(Stored records)

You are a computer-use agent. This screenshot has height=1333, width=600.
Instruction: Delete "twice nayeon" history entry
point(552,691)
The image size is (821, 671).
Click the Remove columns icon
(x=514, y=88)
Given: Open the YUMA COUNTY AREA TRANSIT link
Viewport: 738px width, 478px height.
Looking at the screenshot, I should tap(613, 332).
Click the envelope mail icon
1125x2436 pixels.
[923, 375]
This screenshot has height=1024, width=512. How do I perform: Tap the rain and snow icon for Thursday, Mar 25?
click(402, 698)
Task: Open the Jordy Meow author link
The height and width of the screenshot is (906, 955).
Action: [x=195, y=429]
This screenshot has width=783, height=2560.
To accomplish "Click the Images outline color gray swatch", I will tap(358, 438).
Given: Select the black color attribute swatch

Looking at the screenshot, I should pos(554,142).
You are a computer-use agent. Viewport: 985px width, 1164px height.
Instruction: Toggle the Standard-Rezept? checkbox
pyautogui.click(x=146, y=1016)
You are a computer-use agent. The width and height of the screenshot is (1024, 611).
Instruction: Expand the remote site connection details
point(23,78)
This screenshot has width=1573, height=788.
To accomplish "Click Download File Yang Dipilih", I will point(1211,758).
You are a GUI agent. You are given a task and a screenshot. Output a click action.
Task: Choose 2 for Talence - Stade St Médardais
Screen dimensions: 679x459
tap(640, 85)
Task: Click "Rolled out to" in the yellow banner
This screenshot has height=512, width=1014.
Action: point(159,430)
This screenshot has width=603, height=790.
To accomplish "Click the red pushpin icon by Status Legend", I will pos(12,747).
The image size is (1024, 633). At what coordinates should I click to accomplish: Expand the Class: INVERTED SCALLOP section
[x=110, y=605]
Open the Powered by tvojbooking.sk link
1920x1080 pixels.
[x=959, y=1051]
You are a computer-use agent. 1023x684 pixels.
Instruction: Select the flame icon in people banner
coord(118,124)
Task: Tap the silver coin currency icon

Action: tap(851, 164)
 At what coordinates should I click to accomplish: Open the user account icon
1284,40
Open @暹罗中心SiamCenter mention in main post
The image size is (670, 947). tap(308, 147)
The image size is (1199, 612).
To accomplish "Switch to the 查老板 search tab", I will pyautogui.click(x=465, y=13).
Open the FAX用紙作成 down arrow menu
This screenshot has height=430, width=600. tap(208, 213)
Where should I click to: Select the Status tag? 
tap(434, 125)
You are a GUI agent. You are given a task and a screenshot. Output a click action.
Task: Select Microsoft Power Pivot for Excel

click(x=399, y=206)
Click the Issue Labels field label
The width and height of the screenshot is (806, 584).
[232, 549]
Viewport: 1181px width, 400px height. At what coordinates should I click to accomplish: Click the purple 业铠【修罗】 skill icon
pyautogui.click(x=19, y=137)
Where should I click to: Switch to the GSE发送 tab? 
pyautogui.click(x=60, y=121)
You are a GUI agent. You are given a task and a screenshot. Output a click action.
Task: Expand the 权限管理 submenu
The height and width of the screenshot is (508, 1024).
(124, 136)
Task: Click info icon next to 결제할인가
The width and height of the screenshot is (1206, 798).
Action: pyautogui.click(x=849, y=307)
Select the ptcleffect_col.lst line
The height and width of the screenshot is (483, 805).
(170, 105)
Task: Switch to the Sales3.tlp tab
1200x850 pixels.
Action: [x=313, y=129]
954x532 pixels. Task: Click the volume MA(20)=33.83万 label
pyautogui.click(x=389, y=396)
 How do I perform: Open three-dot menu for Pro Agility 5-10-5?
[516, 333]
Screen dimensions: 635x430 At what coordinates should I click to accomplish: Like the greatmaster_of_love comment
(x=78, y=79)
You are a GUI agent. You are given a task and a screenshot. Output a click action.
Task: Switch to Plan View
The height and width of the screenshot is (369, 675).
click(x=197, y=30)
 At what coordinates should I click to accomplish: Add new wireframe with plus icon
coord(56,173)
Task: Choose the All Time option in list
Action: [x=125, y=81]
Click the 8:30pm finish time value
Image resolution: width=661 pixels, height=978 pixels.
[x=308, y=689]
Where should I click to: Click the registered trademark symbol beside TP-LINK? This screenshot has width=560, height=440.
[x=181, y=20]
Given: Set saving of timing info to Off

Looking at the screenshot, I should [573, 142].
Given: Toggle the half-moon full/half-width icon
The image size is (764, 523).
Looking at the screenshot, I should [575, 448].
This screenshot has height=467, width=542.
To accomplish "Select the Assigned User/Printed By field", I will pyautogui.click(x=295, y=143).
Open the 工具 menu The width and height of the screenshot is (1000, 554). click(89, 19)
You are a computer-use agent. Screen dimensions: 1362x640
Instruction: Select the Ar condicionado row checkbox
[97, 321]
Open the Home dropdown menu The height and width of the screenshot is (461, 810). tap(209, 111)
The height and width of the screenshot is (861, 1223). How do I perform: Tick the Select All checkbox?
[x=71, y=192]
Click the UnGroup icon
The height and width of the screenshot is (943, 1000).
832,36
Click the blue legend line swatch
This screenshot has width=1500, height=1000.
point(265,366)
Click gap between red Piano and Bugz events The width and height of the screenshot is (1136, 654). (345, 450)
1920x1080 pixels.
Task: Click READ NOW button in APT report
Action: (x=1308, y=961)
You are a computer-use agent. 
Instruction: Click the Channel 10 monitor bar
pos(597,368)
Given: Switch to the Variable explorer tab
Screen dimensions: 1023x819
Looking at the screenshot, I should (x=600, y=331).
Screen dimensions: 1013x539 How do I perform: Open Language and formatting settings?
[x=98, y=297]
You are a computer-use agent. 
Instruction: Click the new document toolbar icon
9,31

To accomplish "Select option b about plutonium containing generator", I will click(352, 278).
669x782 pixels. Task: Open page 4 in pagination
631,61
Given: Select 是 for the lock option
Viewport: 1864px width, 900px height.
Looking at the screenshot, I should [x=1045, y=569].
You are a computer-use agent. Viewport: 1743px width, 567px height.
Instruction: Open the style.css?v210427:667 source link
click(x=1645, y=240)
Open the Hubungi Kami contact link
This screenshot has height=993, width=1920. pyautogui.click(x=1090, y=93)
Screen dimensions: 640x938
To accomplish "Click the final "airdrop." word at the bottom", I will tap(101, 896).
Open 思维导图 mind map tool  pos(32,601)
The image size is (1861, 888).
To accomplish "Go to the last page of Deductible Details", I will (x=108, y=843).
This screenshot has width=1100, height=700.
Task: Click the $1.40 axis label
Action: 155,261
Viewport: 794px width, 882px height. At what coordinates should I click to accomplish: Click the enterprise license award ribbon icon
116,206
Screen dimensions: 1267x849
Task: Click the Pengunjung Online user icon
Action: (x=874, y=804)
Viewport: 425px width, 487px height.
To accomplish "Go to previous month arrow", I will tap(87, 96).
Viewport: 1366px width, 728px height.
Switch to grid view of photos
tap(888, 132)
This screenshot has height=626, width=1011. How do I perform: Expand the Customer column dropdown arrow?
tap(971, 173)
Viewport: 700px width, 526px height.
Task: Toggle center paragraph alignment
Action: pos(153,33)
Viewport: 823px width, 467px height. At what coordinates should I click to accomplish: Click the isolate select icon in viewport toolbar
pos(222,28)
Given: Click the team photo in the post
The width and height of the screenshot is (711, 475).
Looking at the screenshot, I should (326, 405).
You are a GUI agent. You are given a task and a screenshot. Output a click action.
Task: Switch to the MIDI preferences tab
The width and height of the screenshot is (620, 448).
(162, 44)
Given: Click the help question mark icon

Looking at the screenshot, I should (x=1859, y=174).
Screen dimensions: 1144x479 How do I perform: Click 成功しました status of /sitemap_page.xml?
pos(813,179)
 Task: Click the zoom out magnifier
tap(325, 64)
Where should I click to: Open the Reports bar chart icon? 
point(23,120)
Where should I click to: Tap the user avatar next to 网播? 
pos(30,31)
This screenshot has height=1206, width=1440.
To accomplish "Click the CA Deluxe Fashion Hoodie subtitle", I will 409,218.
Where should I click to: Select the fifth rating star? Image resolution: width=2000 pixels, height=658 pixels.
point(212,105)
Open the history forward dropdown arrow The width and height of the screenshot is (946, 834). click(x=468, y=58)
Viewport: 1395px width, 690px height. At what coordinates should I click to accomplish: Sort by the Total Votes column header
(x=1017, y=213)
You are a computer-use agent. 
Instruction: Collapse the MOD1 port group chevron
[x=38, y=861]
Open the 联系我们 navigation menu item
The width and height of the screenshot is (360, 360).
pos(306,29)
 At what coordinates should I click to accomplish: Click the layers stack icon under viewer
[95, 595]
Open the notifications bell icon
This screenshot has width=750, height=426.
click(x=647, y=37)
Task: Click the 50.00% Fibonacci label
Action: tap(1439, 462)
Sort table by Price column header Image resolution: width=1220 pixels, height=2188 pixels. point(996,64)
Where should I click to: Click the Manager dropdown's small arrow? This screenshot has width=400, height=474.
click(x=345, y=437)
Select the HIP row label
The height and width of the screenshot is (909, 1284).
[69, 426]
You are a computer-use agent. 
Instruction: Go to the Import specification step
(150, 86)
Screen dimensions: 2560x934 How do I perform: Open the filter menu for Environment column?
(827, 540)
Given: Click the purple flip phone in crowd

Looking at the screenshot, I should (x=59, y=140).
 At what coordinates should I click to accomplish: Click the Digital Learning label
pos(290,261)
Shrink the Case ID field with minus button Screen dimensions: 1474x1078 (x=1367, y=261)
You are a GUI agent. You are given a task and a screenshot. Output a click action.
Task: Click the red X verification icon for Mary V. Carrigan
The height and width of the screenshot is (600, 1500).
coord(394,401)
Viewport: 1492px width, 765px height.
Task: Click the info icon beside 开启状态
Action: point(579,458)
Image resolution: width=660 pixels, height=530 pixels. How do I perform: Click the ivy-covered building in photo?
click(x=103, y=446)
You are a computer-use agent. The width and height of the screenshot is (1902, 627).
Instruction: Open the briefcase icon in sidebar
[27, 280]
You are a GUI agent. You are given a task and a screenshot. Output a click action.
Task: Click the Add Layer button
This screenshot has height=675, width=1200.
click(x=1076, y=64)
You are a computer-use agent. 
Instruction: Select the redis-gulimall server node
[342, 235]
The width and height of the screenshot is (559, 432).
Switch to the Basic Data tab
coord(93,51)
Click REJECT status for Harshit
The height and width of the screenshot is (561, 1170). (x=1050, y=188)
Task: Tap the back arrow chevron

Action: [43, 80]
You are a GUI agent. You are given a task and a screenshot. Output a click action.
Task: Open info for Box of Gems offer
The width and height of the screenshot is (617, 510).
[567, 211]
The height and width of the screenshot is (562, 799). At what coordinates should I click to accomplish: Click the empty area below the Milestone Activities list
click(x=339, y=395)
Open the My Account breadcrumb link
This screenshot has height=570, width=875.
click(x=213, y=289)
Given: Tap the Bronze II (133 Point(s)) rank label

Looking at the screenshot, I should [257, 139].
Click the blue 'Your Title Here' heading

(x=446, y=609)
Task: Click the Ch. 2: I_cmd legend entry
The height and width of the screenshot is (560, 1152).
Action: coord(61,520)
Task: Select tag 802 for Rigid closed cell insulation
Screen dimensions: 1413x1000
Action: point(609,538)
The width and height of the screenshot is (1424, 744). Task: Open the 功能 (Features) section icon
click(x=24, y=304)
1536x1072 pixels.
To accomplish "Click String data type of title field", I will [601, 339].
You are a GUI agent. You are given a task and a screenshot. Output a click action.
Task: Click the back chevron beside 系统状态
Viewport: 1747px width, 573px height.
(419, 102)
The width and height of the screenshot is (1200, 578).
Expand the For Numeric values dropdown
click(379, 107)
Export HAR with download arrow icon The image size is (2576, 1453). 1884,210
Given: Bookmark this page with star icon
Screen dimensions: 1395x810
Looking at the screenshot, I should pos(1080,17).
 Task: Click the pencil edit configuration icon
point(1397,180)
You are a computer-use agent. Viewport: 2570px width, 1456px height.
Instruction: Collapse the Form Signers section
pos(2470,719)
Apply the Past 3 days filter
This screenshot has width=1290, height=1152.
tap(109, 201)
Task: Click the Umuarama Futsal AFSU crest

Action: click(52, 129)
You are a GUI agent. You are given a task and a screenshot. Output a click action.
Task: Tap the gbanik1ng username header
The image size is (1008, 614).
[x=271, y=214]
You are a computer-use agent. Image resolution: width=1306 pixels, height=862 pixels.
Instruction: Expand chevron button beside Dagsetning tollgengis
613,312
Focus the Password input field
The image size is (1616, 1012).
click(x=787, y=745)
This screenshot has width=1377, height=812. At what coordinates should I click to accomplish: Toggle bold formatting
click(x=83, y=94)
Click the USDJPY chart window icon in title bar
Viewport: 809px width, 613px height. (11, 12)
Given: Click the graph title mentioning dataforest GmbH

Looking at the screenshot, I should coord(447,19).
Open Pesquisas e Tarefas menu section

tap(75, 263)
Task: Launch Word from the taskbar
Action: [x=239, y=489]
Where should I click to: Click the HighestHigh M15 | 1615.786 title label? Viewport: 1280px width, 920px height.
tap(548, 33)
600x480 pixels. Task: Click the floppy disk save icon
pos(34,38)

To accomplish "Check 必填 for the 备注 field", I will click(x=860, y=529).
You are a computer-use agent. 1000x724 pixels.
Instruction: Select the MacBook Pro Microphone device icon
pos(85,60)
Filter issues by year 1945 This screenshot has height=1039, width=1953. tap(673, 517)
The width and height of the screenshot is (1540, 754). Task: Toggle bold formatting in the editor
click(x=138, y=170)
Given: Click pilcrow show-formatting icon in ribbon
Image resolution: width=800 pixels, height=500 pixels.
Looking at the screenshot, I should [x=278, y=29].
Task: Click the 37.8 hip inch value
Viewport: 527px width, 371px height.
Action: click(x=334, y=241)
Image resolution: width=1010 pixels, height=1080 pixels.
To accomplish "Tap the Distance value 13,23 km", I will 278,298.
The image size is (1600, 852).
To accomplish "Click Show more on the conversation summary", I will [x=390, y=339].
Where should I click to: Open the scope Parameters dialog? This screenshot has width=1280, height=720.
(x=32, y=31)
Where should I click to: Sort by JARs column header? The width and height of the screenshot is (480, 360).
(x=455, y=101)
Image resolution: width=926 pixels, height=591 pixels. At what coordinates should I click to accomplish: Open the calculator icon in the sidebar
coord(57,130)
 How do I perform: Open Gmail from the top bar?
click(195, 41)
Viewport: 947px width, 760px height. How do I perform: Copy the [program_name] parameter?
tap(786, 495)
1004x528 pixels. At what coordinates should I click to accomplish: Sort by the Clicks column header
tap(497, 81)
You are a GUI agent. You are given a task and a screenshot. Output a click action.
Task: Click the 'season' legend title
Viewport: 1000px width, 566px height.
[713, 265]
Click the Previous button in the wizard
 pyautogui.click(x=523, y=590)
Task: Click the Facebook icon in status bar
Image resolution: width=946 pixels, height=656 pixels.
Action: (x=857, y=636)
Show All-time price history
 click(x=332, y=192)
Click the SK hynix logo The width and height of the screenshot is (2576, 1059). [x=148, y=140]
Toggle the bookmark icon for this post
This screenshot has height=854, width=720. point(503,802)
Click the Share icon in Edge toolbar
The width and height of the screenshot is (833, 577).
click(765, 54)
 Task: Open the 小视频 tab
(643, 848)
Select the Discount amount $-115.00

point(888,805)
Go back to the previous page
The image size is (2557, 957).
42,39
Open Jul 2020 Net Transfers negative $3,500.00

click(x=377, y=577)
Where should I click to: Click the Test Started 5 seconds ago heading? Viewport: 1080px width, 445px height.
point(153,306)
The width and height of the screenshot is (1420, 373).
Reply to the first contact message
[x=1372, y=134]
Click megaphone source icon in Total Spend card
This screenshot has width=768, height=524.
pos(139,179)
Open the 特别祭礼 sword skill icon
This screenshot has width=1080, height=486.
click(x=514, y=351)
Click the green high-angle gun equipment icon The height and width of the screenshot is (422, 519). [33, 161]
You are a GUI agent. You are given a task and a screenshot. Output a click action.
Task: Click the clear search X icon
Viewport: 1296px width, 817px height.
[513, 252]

• ABOUT THIS TASK:
What you return should be exactly the lines above, starting at the one with "Given: Toggle the" and ending at the one with "Given: Select 是 for the lock option", and nothing else.

• RESPONSE TO THE TASK:
Given: Toggle the half-moon full/half-width icon
The image size is (764, 523).
Looking at the screenshot, I should [575, 448].
This screenshot has height=467, width=542.
To accomplish "Select the Assigned User/Printed By field", I will pyautogui.click(x=295, y=143).
Open the 工具 menu The width and height of the screenshot is (1000, 554). click(89, 19)
You are a computer-use agent. Screen dimensions: 1362x640
Instruction: Select the Ar condicionado row checkbox
[97, 321]
Open the Home dropdown menu The height and width of the screenshot is (461, 810). tap(209, 111)
The height and width of the screenshot is (861, 1223). How do I perform: Tick the Select All checkbox?
[x=71, y=192]
Click the UnGroup icon
The height and width of the screenshot is (943, 1000).
832,36
Click the blue legend line swatch
This screenshot has width=1500, height=1000.
point(265,366)
Click gap between red Piano and Bugz events The width and height of the screenshot is (1136, 654). (345, 450)
1920x1080 pixels.
Task: Click READ NOW button in APT report
Action: (x=1308, y=961)
You are a computer-use agent. 
Instruction: Click the Channel 10 monitor bar
pos(597,368)
Given: Switch to the Variable explorer tab
Screen dimensions: 1023x819
Looking at the screenshot, I should (x=600, y=331).
Screen dimensions: 1013x539 How do I perform: Open Language and formatting settings?
[x=98, y=297]
You are a computer-use agent. 
Instruction: Click the new document toolbar icon
9,31

To accomplish "Select option b about plutonium containing generator", I will click(352, 278).
669x782 pixels. Task: Open page 4 in pagination
631,61
Given: Select 是 for the lock option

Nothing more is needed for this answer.